返回阅读材料中从“Problem Description”起到“(where m = 1)”止的那一段原文，一字不改。

:: 阅读材料 ::
_ _ _ _ _
HDU 1394 Minimum Inversion Number (暴力+線段樹)

Mr_Treeeee發表於2020-04-06

Minimum Inversion Number

Time Limit: 2000/1000 MS (Java/Others)    Memory Limit: 65536/32768 K (Java/Others)
Total Submission(s): 20570    Accepted Submission(s): 12335


Problem Description
The inversion number of a given number sequence a1, a2, ..., an is the number of pairs (ai, aj) that satisfy i < j and ai > aj.

For a given sequence of numbers a1, a2, ..., an, if we move the first m >= 0 numbers to the end of the seqence, we will obtain another sequence. There are totally n such sequences as the following:

a1, a2, ..., an-1, an (where m = 0 - the initial seqence)
a2, a3, ..., an, a1 (where m = 1)
a3, a4, ..., an, a1, a2 (where m = 2)
...
an, a1, a2, ..., an-1 (where m = n-1)

You are asked to write a program to find the minimum inversion number out of the above sequences.
 

Input
The input consists of a number of test cases. Each case consists of two lines: the first line contains a positive integer n (n <= 5000); the next line contains a permutation of the n integers from 0 to n-1.
_ _ _ _ _
:: 存储数据 ::
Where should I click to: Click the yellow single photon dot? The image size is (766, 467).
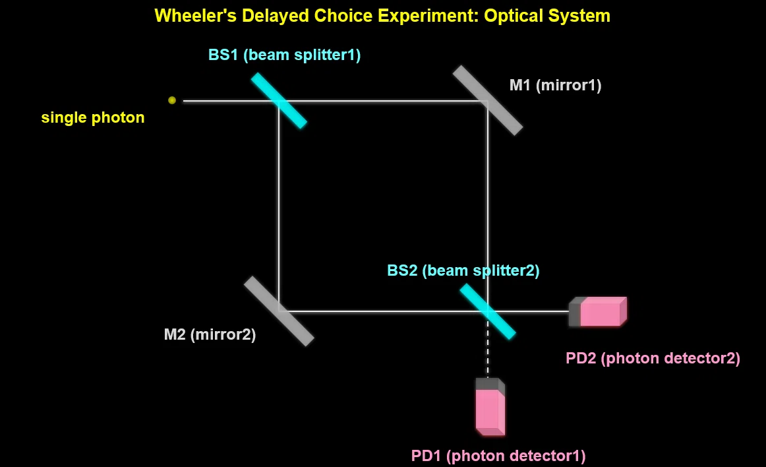click(x=172, y=100)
_ _ _ _ _
:: 本题解答 ::
Problem Description
The inversion number of a given number sequence a1, a2, ..., an is the number of pairs (ai, aj) that satisfy i < j and ai > aj.

For a given sequence of numbers a1, a2, ..., an, if we move the first m >= 0 numbers to the end of the seqence, we will obtain another sequence. There are totally n such sequences as the following:

a1, a2, ..., an-1, an (where m = 0 - the initial seqence)
a2, a3, ..., an, a1 (where m = 1)